TASK GOAL
What lines in the entries hold the string "label"? List them.
##############################
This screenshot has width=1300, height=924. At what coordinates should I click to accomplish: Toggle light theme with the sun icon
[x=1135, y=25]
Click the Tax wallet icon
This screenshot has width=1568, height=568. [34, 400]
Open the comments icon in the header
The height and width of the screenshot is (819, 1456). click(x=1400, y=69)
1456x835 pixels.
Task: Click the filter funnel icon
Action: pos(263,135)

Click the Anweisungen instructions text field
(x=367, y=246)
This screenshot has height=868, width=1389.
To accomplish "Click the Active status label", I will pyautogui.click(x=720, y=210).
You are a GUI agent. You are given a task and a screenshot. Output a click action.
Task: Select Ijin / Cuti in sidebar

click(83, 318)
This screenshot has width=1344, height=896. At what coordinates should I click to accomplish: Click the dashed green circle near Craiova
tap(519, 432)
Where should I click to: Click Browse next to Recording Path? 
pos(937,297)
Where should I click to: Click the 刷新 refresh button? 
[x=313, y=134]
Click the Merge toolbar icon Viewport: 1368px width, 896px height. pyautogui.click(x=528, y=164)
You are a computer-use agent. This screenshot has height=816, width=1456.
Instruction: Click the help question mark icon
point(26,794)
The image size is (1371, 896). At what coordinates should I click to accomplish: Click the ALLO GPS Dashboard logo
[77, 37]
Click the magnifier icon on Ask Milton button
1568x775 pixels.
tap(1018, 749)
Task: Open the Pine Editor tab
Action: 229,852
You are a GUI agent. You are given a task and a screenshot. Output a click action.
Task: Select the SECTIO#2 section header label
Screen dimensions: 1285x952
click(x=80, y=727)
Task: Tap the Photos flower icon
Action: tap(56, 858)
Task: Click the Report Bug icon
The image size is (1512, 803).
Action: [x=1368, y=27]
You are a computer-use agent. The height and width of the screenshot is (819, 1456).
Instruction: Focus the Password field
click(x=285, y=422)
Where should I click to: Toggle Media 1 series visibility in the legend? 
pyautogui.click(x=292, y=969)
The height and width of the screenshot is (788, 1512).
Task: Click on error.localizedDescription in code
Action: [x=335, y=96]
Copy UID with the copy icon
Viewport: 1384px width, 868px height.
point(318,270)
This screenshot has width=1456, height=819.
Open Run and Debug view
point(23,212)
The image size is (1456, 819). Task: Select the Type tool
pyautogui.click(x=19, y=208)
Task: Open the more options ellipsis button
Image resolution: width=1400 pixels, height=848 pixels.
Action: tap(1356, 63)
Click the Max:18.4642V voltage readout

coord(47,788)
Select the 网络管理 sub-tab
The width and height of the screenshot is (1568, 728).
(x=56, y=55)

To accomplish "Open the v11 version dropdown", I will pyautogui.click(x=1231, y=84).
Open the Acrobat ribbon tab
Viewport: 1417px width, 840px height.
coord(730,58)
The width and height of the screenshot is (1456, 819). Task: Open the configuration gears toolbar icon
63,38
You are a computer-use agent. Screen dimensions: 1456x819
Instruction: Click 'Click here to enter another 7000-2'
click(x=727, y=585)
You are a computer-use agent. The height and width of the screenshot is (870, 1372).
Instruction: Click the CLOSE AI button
##############################
WRITTEN ANSWER
To accomplish "Click the Active status label", I will pyautogui.click(x=720, y=210).
Task: Select the SECTIO#2 section header label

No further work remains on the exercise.